Cyber Incident Victim: Charles Schwab

On or around May 28, 2023, TD Ameritrade, Inc., an affiliate of Charles Schwab & Co., Inc., experienced a security incident. The breach was an external system breach involving hacking. The incident was part of a larger, international hacking event targeting the MOVEit Transfer software application, which was historically used by TD Ameritrade to share files. According to law enforcement, an international group of cyber criminals was responsible for hacking the MOVEit Transfer application to steal electronic files. This criminal activity impacted hundreds of organizations globally, including several U.S. government agencies. The breach at TD Ameritrade occurred over a period of three days, from May 28, 2023, to May 30, 2023.

The breach was not discovered until August 1, 2023. Upon discovery, immediate action was taken to contain the threat. The use of the MOVEit Transfer application was halted entirely to prevent any further unauthorized access or data exfiltration. Law enforcement agencies were alerted to the incident following its discovery. The incident did not impact TD Ameritrade’s or Charles Schwab’s core business operations or other internal systems. The compromise was confined to the MOVEit file-sharing platform.

The information acquired by the attackers included personal identifiers in combination with financial data. Specifically, the compromised data consisted of names along with financial account numbers or credit/debit card numbers. These financial identifiers were acquired in combination with their corresponding security codes, access codes, passwords, or PINs for the accounts. The total number of persons affected by this breach was 61,160. This figure included 143 residents of the state of Maine.

The company assessed that less than 0.5% of its total client base may have been affected by this incident. The primary consequence was the potential exposure of sensitive client information, which could be used for fraudulent purposes. Despite the data compromise, the incident did not result in any disruption to the firms' operational capabilities or their trading platforms.

The response included direct communication with the affected individuals. The type of notification provided to consumers was written notification. The dates for consumer notification were set for August 8, 2023. As part of the breach response, identity theft protection services were offered to the impacted individuals. These services were provided by IdentityForce and were offered for a duration of 24 months. The offering of these services was a protective measure to help monitor for and mitigate potential identity theft or financial fraud resulting from the exposure of personal and financial data.

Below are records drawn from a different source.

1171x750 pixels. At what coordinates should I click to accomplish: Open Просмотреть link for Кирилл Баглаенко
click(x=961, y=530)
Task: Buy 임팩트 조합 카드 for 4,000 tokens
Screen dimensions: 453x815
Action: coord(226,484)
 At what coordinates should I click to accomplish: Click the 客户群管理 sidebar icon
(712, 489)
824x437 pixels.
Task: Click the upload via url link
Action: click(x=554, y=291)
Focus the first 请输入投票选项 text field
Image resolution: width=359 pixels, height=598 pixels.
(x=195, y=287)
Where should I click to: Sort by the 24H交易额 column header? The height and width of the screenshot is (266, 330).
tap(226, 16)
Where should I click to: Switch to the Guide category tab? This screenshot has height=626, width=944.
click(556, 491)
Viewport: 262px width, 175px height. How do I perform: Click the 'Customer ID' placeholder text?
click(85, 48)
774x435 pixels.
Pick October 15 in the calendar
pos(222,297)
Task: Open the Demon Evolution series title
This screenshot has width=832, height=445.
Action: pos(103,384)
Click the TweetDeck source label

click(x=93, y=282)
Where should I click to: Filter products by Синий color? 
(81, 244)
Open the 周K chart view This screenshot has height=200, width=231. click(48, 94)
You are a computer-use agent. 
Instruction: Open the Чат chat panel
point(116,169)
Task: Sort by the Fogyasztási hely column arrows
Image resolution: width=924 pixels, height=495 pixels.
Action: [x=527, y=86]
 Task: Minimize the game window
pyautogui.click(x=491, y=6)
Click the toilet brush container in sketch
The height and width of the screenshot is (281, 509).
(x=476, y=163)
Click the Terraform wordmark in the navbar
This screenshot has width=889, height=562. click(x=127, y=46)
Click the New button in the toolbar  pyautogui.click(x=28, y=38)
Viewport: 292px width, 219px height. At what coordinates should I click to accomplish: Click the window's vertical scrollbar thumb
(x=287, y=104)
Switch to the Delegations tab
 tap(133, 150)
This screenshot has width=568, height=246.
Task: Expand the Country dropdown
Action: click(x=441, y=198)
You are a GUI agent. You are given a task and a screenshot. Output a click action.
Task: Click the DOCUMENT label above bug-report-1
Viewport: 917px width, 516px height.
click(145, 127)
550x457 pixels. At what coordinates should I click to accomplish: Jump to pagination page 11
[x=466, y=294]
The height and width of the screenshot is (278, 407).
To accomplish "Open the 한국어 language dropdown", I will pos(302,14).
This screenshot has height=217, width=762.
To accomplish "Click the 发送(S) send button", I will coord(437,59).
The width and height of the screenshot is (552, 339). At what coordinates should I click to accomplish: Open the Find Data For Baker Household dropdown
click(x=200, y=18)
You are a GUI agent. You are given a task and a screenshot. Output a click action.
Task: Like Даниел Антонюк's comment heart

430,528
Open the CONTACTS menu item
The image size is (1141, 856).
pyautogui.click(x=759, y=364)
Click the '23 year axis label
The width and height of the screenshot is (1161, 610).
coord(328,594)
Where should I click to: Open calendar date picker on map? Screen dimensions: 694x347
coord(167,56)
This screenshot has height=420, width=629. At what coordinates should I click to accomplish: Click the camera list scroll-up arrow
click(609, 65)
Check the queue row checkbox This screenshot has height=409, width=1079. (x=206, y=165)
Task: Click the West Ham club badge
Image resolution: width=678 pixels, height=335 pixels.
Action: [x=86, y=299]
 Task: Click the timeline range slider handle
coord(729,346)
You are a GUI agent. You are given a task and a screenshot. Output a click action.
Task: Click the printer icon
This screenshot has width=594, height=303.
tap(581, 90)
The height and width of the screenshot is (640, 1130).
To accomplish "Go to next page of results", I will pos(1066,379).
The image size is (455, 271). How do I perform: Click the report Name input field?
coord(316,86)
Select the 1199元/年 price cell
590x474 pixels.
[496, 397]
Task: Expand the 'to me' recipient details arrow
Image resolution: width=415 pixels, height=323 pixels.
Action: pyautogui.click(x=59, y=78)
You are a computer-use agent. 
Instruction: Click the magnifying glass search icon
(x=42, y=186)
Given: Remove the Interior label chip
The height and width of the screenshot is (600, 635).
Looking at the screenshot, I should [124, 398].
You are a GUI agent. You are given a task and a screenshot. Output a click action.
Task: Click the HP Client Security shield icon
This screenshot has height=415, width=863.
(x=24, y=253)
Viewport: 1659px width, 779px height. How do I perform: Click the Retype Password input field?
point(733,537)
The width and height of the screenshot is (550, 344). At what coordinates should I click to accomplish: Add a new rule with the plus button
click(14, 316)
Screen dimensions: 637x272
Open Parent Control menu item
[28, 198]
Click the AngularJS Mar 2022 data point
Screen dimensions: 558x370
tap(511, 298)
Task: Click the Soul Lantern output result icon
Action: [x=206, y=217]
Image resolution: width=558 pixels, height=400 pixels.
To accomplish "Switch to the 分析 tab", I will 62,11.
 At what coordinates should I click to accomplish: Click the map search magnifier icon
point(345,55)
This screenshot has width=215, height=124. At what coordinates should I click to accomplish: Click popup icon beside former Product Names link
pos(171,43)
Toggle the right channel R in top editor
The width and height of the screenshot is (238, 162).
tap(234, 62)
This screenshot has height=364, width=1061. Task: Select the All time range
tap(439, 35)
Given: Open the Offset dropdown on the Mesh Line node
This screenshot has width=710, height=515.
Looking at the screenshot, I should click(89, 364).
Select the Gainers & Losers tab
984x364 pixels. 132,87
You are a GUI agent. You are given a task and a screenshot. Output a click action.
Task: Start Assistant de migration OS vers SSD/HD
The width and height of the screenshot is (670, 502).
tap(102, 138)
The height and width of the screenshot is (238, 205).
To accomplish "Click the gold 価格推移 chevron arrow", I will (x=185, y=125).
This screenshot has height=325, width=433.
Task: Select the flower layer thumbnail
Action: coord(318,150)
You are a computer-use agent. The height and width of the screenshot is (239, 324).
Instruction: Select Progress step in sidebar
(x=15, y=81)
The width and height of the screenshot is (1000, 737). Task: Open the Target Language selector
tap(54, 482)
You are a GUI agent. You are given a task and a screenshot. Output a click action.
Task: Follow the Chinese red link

Charles Schwab publicly addressed the incident on its website, confirming its connection to the broader international MOVEit hacking campaign. The company emphasized its focus on protecting clients and referenced its existing security guarantees, which cover losses due to unauthorized activity in client accounts. The firm stated that updates were being provided to the limited number of affected clients and that communication would be handled directly with them as appropriate. The incident was reported to the Office of the Maine Attorney General by counsel for the entities, fulfilling state data breach notification requirements. The submission to the Maine AG included a copy of the notice sent to affected Maine residents.